» **ФРАГМЕНТ СТРАНИЦЫ**
>>

Вишневской построили школу оперы

"Мэрский" стиль становится президентским

Достроена Школа оперы Галины Вишневской
       В Москве на Остоженке построен новый шедевр лужковской Москвы — Школа оперного искусства Галины Вишневской. Объем комплекса, сравнимый с Большим Кремлевским дворцом Константина Тона, делает его центральным памятником нового московского стиля. Судя по этой работе, можно сказать, что стиль приобрел черты творческой зрелости.
       
       Комплекс, спроектированный Михаилом Посохиным в соавторстве с Алексеем Ерохиным, состоит из трех зданий — элитного жилья по переулку и двух домов по самой Остоженке. Первое и главное, чем он поражает,— это впечатление вернувшегося сталинизма. Как большие сталинские дома становятся в городе, полностью нарушая его структуру, демонстрируя, кто в доме новый хозяин, так и центр Галины Вишневской среди небольших домов Остоженки смотрится чрезвычайно величественно. Балконы с балясинами, гигантский коринфский ордер, бело-желтая гамма — все это создает однозначные ассоциации с застройкой Ленинского проспекта, проспекта Мира и других образцовых магистралей послевоенной Москвы.
       Раньше московская архитектура также вспоминала о сталинизме. Достаточно назвать Манежную площадь, центральный памятник раннего московского стиля.
       Бесконечные балясины и фонари наземной части живо напоминают сталинский Сочи. Но между этим ранним стилем и зрелостью образца Галины Вишневской есть существенное отличие. Ранний стиль Лужкова при всей помпезности старался быть по-своему незаметным, с одной стороны, и шутливым — с другой. Как ни заметен комплекс Охотного ряда, большей своей частью он находится под землей. На поверхности же колонны, роскошные лестницы и балясины перил соседствовали с персонажами из русских сказок. Последние в исполнении Зураба Церетели являются не чем иным, как монументальной шуткой.

<<

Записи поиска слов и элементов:
>>

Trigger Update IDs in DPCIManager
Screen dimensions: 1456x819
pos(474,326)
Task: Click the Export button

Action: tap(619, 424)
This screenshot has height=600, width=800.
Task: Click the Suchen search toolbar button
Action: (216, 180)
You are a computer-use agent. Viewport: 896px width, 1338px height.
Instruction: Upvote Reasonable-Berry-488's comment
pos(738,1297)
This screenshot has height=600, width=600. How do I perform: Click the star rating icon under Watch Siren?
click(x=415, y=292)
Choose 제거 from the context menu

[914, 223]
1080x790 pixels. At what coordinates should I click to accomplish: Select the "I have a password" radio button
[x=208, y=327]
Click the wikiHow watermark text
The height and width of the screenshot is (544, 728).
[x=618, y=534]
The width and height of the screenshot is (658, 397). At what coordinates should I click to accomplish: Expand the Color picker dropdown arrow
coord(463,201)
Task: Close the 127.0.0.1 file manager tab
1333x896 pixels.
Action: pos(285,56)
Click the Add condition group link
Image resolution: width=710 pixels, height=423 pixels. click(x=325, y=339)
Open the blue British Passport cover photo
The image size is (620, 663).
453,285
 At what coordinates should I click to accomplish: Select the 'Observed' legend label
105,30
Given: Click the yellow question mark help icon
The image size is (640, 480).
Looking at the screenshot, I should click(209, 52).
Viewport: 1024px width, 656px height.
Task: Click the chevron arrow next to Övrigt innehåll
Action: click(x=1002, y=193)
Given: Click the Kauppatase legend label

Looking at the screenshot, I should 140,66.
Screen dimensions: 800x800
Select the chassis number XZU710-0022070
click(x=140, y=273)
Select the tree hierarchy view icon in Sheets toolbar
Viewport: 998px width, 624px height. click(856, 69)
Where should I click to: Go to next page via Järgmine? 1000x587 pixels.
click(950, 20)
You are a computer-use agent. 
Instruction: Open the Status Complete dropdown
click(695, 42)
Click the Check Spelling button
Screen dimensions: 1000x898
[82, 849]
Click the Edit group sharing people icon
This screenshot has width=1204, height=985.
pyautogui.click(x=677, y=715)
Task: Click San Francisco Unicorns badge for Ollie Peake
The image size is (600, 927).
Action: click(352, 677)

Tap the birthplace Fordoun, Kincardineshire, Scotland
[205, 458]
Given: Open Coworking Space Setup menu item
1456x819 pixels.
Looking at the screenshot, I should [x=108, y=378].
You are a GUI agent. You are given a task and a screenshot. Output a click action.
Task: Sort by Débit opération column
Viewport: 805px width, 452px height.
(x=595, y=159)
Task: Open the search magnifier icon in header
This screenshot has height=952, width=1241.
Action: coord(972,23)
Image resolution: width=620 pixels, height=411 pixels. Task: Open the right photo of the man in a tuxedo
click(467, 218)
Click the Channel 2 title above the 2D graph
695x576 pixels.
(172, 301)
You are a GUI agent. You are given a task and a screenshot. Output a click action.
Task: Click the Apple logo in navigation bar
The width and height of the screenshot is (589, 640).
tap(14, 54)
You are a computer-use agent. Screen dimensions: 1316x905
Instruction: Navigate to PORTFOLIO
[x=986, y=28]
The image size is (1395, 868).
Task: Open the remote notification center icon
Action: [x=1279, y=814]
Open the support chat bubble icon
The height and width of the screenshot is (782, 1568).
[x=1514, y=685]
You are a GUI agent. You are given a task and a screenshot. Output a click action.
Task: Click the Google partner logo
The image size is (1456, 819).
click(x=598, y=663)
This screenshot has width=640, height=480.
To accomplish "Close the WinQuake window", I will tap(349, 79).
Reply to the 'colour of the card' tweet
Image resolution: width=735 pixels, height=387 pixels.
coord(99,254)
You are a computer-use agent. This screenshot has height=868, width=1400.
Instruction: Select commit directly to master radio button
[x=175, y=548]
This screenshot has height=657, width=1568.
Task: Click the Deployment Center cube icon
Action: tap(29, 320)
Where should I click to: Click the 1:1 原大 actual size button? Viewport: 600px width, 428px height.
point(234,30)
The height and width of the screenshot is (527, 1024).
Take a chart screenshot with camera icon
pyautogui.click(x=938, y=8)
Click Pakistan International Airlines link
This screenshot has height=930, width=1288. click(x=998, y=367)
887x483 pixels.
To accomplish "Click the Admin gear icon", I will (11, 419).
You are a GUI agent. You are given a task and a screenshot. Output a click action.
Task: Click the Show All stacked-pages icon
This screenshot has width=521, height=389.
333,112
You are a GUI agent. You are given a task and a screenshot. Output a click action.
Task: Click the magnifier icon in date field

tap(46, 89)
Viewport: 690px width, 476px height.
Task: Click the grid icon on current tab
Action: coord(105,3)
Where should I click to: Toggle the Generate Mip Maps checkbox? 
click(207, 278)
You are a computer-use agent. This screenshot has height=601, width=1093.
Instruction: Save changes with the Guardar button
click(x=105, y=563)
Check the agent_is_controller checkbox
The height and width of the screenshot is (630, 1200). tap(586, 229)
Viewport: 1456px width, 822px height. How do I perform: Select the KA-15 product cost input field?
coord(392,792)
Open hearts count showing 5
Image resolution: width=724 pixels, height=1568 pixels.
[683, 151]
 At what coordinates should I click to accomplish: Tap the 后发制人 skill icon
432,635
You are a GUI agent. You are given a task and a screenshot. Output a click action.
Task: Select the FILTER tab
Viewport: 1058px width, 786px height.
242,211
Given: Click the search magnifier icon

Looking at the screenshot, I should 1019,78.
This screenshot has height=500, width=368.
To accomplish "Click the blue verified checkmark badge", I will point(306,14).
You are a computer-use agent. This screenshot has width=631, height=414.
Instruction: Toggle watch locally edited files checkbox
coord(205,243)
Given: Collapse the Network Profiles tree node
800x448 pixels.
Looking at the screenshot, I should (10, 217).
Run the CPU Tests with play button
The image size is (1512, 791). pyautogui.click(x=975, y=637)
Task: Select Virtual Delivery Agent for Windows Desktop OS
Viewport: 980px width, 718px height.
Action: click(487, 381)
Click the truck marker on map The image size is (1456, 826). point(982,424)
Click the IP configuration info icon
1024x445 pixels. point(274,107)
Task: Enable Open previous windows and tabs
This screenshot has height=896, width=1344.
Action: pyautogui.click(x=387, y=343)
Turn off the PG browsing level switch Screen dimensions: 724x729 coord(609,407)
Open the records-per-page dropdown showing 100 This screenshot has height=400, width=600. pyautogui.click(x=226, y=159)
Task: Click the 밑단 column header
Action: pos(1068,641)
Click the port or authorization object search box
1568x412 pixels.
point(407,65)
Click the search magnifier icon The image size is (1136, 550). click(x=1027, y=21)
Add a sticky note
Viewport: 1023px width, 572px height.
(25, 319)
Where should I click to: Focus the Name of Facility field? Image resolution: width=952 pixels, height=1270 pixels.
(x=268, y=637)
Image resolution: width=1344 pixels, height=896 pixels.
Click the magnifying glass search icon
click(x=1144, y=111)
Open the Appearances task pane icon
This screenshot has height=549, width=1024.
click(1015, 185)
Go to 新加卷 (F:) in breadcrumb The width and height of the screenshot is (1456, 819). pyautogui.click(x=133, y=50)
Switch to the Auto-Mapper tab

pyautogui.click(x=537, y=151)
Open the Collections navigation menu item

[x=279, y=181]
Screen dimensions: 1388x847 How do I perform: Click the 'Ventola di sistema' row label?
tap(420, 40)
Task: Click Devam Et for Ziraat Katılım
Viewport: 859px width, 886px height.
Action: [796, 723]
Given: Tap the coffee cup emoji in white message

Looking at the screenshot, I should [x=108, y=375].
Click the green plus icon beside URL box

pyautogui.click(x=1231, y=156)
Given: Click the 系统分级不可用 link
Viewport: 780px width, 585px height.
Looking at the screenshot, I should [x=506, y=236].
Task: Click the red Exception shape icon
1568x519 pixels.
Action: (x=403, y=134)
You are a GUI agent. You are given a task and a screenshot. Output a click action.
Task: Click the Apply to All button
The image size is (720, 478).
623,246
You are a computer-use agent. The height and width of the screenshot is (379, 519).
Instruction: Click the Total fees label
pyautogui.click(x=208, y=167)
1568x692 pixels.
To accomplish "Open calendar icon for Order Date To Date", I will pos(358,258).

<<

» **ЗАДАНИЕ 1**
Пожалуйста, воспроизведите статью о Школе оперы Галины Вишневской полностью, слово в слово.
» **ЗАДАНИЕ 2**
В записях возьмите всё от строки с «This screenshot has height=500, width=368.» вниз до строки с «1024x445 pixels. point(274,107)», обе включительно, и замените в них «Toggle» на «Switch», ничего больше не меняя. Выведите только эти строки.

» **РЕЗУЛЬТАТ 1**
Вишневской построили школу оперы

"Мэрский" стиль становится президентским

Достроена Школа оперы Галины Вишневской
       В Москве на Остоженке построен новый шедевр лужковской Москвы — Школа оперного искусства Галины Вишневской. Объем комплекса, сравнимый с Большим Кремлевским дворцом Константина Тона, делает его центральным памятником нового московского стиля. Судя по этой работе, можно сказать, что стиль приобрел черты творческой зрелости.
       
       Комплекс, спроектированный Михаилом Посохиным в соавторстве с Алексеем Ерохиным, состоит из трех зданий — элитного жилья по переулку и двух домов по самой Остоженке. Первое и главное, чем он поражает,— это впечатление вернувшегося сталинизма. Как большие сталинские дома становятся в городе, полностью нарушая его структуру, демонстрируя, кто в доме новый хозяин, так и центр Галины Вишневской среди небольших домов Остоженки смотрится чрезвычайно величественно. Балконы с балясинами, гигантский коринфский ордер, бело-желтая гамма — все это создает однозначные ассоциации с застройкой Ленинского проспекта, проспекта Мира и других образцовых магистралей послевоенной Москвы.
       Раньше московская архитектура также вспоминала о сталинизме. Достаточно назвать Манежную площадь, центральный памятник раннего московского стиля.
       Бесконечные балясины и фонари наземной части живо напоминают сталинский Сочи. Но между этим ранним стилем и зрелостью образца Галины Вишневской есть существенное отличие. Ранний стиль Лужкова при всей помпезности старался быть по-своему незаметным, с одной стороны, и шутливым — с другой. Как ни заметен комплекс Охотного ряда, большей своей частью он находится под землей. На поверхности же колонны, роскошные лестницы и балясины перил соседствовали с персонажами из русских сказок. Последние в исполнении Зураба Церетели являются не чем иным, как монументальной шуткой.

» **РЕЗУЛЬТАТ 2**
This screenshot has height=500, width=368.
To accomplish "Click the blue verified checkmark badge", I will point(306,14).
You are a computer-use agent. This screenshot has width=631, height=414.
Instruction: Switch watch locally edited files checkbox
coord(205,243)
Given: Collapse the Network Profiles tree node
800x448 pixels.
Looking at the screenshot, I should (10, 217).
Run the CPU Tests with play button
The image size is (1512, 791). pyautogui.click(x=975, y=637)
Task: Select Virtual Delivery Agent for Windows Desktop OS
Viewport: 980px width, 718px height.
Action: click(487, 381)
Click the truck marker on map The image size is (1456, 826). point(982,424)
Click the IP configuration info icon
1024x445 pixels. point(274,107)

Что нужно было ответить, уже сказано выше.